**WRITTEN REQUEST**
Reproduce the data verbatim, starting with the line that contains "You are a GUI agent. The screenshot is 1440×1683." and going on through the line that contains "Buy (527, 139)", including both of those lines.

# # #

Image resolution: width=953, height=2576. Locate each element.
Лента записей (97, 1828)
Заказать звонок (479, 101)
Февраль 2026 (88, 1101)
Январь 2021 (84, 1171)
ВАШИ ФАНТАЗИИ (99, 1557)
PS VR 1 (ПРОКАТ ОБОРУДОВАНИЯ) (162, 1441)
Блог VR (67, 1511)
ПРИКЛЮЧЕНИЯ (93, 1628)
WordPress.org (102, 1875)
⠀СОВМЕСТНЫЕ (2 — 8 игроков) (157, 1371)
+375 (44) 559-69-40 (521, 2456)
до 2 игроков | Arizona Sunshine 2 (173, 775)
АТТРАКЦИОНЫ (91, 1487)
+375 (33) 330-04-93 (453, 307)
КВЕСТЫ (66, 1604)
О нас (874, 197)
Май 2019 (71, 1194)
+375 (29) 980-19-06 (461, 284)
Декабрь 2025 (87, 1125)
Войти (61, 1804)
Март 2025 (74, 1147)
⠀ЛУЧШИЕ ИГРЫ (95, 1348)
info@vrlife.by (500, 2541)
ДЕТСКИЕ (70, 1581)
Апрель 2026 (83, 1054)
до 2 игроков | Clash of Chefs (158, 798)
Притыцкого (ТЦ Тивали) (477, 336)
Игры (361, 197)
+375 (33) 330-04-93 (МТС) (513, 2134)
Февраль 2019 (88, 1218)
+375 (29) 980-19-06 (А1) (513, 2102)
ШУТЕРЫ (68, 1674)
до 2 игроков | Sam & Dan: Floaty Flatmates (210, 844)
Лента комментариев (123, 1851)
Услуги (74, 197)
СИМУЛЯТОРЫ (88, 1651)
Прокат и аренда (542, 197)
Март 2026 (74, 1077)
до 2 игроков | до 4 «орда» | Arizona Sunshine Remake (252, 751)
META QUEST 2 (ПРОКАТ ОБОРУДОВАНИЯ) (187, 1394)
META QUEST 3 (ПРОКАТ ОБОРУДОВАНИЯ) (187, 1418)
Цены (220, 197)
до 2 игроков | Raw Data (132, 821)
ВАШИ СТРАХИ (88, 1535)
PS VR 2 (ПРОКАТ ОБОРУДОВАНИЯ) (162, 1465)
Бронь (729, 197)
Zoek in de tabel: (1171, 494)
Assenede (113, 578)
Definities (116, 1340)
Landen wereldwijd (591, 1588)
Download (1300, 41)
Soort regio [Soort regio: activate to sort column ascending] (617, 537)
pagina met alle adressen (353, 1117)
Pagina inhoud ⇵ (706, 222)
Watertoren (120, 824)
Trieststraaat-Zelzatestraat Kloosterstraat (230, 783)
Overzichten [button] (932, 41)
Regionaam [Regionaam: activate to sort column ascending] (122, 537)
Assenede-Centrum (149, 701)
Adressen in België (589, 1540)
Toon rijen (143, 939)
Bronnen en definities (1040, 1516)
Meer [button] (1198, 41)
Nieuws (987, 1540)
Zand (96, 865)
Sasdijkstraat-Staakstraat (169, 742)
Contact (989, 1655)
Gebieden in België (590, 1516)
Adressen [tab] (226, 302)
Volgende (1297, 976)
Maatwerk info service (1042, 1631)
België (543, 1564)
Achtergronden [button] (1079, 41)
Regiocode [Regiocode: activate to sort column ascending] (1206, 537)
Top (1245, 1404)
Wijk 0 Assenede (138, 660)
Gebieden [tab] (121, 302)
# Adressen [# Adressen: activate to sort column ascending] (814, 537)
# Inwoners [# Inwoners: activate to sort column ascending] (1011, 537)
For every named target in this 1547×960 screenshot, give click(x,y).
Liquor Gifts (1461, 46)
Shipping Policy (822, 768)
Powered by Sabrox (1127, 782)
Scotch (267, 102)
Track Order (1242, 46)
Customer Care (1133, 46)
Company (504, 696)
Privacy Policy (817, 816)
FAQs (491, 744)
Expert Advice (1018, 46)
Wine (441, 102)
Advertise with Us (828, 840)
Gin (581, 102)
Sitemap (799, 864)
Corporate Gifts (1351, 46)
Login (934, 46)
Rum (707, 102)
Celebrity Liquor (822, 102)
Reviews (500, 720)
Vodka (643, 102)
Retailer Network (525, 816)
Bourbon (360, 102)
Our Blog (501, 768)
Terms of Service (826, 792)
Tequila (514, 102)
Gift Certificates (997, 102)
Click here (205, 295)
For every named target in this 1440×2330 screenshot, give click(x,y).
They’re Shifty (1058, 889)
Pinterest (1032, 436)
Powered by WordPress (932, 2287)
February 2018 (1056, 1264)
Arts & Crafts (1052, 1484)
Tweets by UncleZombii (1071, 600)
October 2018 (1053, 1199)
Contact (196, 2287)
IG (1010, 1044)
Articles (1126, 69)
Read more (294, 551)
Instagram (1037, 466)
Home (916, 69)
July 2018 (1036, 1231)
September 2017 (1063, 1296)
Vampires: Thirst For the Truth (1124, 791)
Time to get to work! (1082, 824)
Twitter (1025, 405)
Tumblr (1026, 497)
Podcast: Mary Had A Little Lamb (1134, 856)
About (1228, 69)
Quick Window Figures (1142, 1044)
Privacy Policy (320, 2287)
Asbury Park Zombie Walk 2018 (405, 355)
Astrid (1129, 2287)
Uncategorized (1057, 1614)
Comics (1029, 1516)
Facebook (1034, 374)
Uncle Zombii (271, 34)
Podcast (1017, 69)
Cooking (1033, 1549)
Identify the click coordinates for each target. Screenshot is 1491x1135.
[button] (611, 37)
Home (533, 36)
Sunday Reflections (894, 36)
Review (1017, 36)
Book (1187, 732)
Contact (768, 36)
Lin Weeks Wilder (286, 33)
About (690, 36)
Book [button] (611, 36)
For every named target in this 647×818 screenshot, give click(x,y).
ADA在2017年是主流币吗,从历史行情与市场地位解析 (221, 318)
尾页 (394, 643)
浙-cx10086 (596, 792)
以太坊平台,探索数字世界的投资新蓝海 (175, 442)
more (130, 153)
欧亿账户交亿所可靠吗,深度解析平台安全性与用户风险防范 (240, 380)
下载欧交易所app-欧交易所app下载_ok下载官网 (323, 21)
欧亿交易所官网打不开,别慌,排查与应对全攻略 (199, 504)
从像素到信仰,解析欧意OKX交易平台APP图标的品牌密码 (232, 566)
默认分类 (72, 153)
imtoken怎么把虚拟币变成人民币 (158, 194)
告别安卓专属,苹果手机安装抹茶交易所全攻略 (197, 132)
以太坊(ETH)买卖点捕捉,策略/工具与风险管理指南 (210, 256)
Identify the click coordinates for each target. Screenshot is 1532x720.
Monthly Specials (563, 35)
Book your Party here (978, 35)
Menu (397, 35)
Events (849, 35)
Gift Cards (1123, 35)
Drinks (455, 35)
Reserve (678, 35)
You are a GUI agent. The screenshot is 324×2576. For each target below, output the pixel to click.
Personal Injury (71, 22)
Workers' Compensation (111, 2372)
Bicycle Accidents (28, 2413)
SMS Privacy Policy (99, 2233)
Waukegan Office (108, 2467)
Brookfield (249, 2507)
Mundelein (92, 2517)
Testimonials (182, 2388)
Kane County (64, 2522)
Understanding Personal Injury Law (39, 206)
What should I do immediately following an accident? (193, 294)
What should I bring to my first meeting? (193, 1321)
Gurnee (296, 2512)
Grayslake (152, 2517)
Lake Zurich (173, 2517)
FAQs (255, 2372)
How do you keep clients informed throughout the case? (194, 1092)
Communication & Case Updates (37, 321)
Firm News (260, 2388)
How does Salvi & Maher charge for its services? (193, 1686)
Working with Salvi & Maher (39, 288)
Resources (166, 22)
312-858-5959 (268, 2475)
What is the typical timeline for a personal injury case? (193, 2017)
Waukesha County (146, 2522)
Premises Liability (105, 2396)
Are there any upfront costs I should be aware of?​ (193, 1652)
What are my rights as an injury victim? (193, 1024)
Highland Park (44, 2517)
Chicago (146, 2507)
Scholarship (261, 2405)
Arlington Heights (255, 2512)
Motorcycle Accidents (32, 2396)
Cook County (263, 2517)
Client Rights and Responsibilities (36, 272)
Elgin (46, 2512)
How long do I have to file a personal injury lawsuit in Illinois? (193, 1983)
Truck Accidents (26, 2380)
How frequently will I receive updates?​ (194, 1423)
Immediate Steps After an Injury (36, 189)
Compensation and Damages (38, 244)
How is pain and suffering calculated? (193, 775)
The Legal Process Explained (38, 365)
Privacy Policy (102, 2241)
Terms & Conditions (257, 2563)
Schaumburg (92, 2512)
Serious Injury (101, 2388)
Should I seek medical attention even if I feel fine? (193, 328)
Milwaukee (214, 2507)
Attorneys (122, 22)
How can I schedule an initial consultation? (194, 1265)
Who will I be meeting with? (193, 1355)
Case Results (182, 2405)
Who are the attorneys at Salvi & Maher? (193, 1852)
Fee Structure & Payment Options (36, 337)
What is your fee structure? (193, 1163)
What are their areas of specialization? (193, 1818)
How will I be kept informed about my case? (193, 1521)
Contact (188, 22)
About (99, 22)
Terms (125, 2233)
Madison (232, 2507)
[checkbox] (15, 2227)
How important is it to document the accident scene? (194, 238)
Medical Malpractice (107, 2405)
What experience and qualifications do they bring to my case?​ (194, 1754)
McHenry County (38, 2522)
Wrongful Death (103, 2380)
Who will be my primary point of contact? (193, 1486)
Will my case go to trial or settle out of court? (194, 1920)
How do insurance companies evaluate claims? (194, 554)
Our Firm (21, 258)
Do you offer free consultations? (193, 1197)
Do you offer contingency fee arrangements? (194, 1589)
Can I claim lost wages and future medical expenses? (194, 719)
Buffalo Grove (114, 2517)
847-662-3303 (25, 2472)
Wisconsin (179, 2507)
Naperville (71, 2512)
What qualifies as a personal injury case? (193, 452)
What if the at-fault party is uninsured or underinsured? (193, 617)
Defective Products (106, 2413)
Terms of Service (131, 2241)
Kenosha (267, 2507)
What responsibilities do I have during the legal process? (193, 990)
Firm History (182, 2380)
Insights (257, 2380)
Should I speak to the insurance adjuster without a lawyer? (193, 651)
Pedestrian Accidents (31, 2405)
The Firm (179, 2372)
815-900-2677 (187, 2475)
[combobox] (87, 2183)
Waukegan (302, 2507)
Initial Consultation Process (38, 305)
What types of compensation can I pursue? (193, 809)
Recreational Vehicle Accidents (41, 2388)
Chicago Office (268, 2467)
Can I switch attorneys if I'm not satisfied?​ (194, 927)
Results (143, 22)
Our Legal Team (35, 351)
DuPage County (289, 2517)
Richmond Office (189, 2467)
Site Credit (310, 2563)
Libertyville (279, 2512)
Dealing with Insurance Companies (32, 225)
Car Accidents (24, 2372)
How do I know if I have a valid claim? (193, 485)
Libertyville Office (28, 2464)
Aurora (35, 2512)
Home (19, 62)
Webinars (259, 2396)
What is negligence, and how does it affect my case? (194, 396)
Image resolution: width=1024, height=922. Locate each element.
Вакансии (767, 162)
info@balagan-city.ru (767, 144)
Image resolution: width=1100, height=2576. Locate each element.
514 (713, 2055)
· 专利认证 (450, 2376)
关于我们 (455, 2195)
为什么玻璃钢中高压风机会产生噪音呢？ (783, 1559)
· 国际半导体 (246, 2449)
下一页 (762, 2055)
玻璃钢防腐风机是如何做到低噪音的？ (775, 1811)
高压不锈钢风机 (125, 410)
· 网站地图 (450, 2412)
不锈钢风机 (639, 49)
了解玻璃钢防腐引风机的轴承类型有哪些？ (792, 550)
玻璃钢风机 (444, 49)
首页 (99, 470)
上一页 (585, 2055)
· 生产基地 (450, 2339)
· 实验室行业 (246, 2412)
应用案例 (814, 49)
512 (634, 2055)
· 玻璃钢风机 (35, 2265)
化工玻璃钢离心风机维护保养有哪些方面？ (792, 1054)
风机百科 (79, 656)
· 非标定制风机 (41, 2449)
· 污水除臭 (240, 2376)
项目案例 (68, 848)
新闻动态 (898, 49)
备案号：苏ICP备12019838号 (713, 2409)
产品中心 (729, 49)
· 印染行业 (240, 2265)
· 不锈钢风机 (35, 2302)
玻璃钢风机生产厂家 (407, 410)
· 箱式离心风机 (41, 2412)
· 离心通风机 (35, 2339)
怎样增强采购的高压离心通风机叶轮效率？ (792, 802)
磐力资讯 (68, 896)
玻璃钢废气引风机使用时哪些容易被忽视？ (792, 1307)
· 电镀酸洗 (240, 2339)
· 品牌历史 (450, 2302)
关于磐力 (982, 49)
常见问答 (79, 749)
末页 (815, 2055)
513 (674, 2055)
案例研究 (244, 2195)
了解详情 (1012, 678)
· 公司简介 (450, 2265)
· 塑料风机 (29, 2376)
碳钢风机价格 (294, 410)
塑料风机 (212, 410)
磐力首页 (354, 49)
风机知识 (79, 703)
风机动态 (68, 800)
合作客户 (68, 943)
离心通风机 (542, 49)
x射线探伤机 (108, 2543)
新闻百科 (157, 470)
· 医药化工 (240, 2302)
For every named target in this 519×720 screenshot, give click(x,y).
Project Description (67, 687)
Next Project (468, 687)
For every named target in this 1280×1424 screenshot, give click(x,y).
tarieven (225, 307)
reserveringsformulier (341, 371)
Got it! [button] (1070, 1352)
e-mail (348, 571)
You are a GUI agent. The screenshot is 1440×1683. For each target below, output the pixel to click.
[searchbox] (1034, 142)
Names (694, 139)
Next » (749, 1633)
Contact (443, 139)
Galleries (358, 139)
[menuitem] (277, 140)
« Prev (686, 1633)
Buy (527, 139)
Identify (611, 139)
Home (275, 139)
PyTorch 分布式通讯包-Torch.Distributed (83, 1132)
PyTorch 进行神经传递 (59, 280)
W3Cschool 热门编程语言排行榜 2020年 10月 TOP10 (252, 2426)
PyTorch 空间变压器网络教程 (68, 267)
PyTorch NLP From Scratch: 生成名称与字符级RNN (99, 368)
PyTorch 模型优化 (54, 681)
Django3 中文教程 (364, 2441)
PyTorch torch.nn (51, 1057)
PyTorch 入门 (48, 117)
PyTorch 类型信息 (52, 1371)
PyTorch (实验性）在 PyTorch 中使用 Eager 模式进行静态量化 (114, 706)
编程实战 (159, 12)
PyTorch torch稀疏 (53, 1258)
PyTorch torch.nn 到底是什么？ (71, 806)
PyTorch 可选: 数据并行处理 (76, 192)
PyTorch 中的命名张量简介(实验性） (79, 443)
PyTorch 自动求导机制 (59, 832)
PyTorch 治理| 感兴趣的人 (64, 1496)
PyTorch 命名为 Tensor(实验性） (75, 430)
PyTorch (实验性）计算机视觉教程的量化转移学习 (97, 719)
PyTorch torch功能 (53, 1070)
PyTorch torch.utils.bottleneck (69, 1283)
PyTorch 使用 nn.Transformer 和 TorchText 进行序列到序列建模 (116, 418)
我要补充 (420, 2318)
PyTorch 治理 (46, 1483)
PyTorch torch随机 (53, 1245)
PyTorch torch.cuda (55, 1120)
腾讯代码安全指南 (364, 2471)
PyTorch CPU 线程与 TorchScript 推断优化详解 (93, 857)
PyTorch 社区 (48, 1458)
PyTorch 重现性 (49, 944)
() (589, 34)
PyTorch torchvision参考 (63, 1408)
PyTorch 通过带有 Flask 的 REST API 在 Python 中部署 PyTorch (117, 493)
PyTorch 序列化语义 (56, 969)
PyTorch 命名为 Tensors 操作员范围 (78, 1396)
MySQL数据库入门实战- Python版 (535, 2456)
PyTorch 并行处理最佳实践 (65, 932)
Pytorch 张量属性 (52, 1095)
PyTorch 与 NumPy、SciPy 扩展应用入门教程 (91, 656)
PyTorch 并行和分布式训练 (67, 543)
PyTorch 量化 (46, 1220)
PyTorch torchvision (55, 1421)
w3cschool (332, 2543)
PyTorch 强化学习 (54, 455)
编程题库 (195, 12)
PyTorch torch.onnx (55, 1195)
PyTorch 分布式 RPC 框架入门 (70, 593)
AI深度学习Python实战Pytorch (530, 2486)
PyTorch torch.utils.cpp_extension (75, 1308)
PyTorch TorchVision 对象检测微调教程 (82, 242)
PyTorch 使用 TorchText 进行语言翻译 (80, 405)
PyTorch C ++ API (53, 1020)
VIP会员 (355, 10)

# # #

**COMPLETE OUTPUT**
You are a GUI agent. The screenshot is 1440×1683. For each target below, output the pixel to click.
[searchbox] (1034, 142)
Names (694, 139)
Next » (749, 1633)
Contact (443, 139)
Galleries (358, 139)
[menuitem] (277, 140)
« Prev (686, 1633)
Buy (527, 139)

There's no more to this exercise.